** EXERCISE INPUTS **
*** Begin section ***

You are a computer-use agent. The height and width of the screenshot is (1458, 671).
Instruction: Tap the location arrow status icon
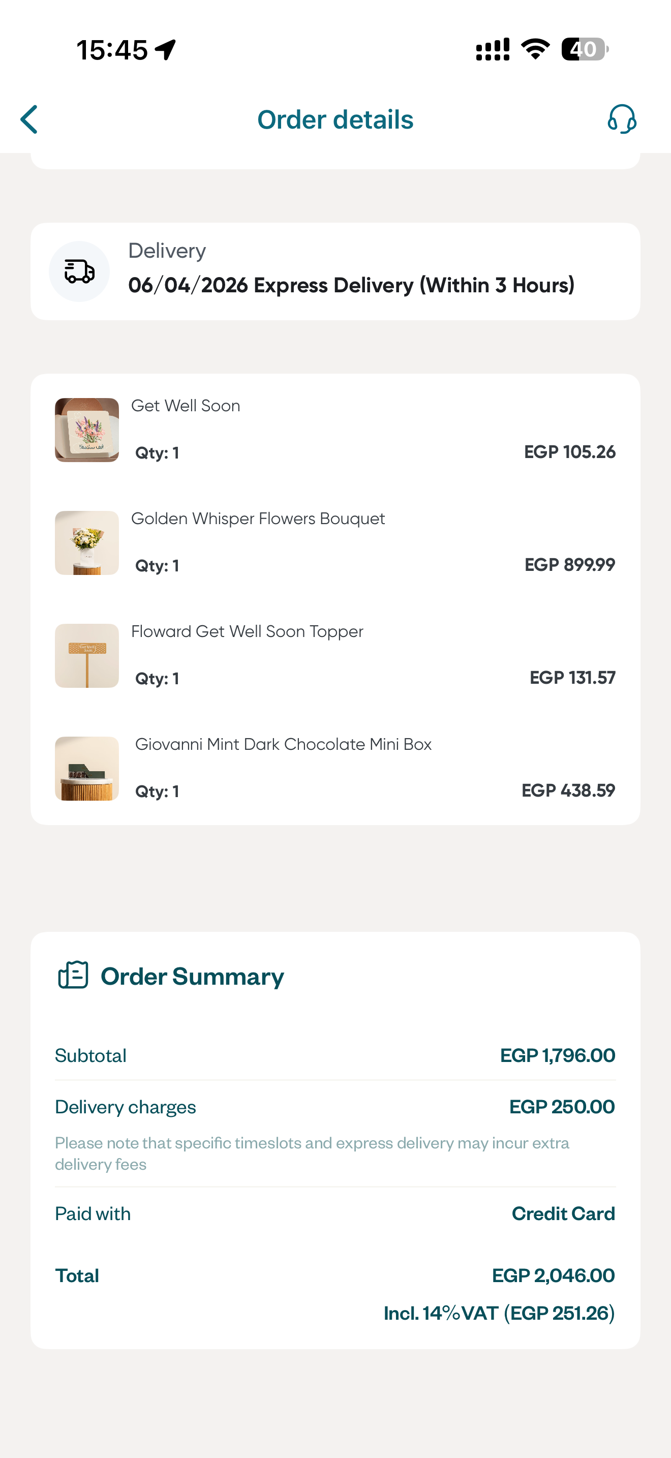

*** End section ***
*** Begin section ***

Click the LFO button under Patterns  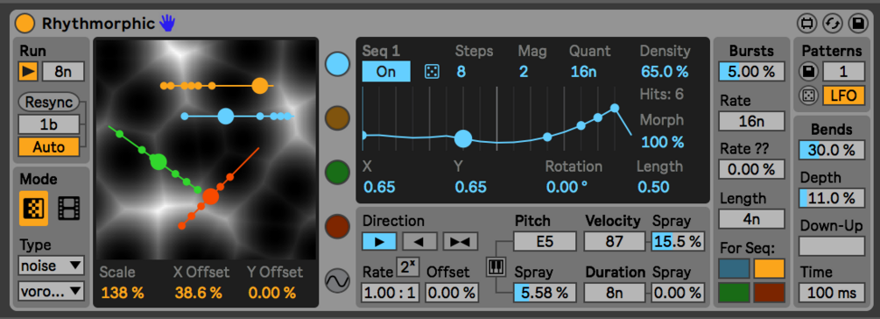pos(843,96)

*** End section ***
*** Begin section ***

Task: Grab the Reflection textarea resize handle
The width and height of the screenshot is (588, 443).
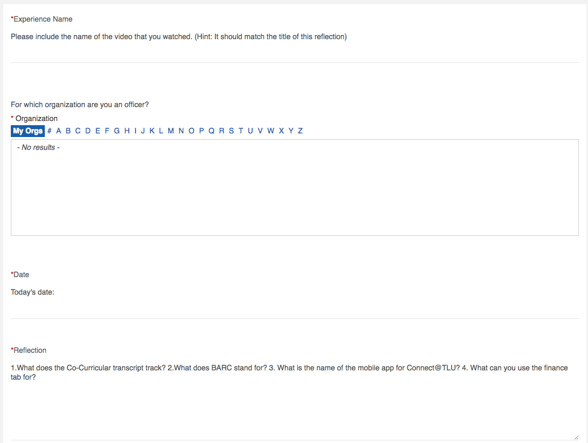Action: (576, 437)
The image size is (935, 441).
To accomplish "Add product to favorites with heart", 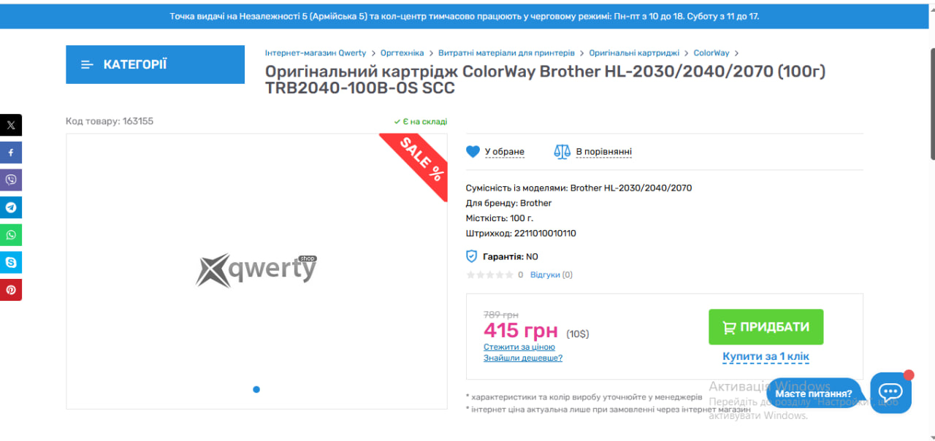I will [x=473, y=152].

*** End section ***

Will you return exactly the lines above from the one with "You are a computer-use" down to the one with "Instruction: Tap the", counting both as part of the range?

** RESULT OF THIS TASK **
You are a computer-use agent. The height and width of the screenshot is (1458, 671).
Instruction: Tap the location arrow status icon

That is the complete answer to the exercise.